Yüzümü ovuşturdum ama görünüşüme fazla önem verdiğim için hemen sonrasında kakülümü düzelttim. "Alarmı ayarlayıp telefonu yastığımın altına koyuyorum." Üzerimdeki dar elbisenin toplanan eteğini umursamadan bacak bacak üzerine attım. "Saat üç gibi alarm çalınca Karun'u uyandırmadan hemen alarmı kapatıyorum."

Uykulu gözlerime bakıp derin bir nefes aldı. "Sonrada sabaha kadar hiç uyumuyorsun, değil mi?" Başımı salladım. Saat üçten sonrası kabusların başlangıcıydı bu yüzden o saatlerde uyumak istemiyorum.

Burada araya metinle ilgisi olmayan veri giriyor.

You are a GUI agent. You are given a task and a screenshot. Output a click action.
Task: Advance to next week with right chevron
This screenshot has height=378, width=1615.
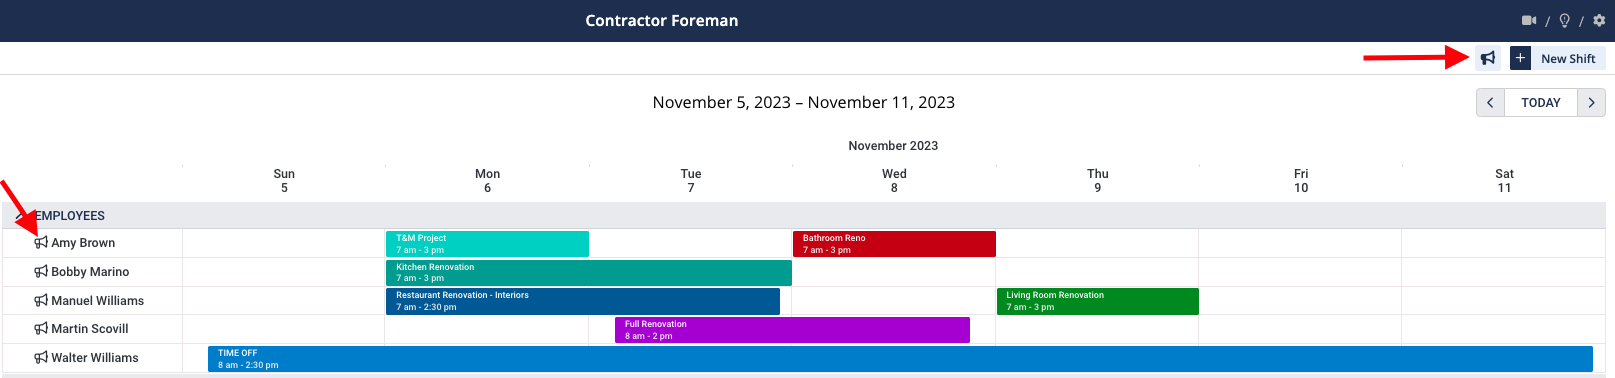click(x=1591, y=102)
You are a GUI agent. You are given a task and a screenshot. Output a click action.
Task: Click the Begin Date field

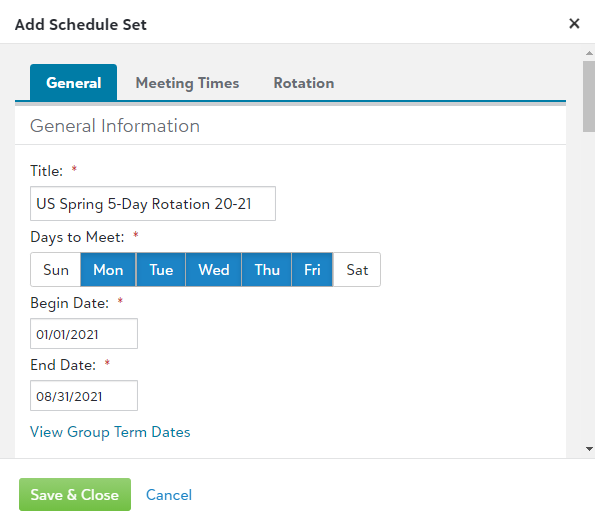click(84, 334)
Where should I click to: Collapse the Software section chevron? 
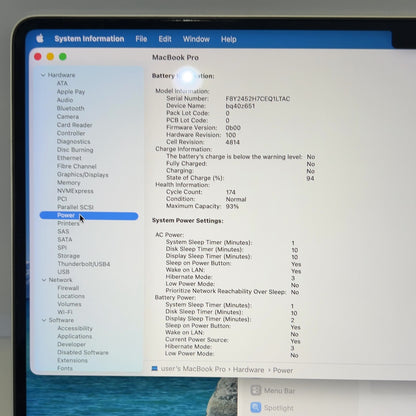click(44, 320)
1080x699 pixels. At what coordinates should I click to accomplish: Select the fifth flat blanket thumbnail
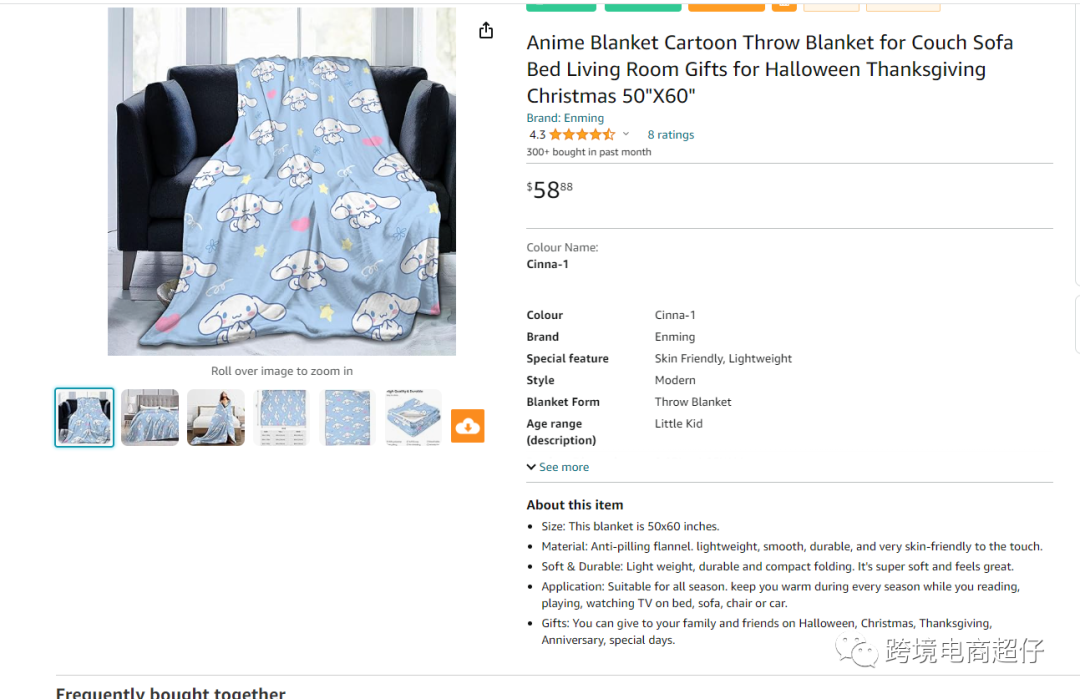pyautogui.click(x=347, y=417)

Yataktan sessizce çıkıp odanın köşesindeki tuvalin başına geçiyor ve loş ışıkta resim yapıyordum. Bazense çizim defterimi alıp şömine karşısındaki koltukta bir şeyler çiziyordum. Saat üç ve altı arasındaki o boşlukta yaptığım şey bunlardı. Saat altıda üzerimi değiştirip ya malikanenin spor salonunda egzersizlerimi yapıyor ya da bahçede sabah koşusu yapıyordum. Spor yaptıktan sonra odaya dönüp hızlı bir duş alıyor ve aceleyle giyinip saat tam yedide kahvaltı masasında oluyordum.

Aslında abartılacak bir şey yoktu çünkü sadece üç saat uykumdan ödün veriyordum. Ben normalde de hep erken kalkardım. Uyanma saatim normalde altıydı ama kabuslarım yüzünde artık üçte kalkıyordum. Feyza Hanım'ın kırışıklarla dolu yüzü gerilince, "Karun'a söyleyemem çünkü annemin yaşadığını öğrendiğimden beri kabuslarımın son bulduğunu düşünüyor," dedim. Omuzlarım düştü. "Annemi görmedikçe yaşadığına tam olarak ikna olamıyorum." Bu da kabuslarımın devam etmesine neden oluyordu. Rüyamda hâlâ onu öldürüyordum.

Ellerini masada birleştirdiğinde gözleri fazla kurnazca bakıyordu. "Ona söylemen senin açından daha iyi olmaz mı?" Gözlerini kısınca alnındaki kırışıklıklar arttı. "Kabuslarının devam ettiğini öğrenirse sana annenin yerini söyleyebilir. Sence de annenin yerini öğrenmek için elinde iyi bir koz yok mu?"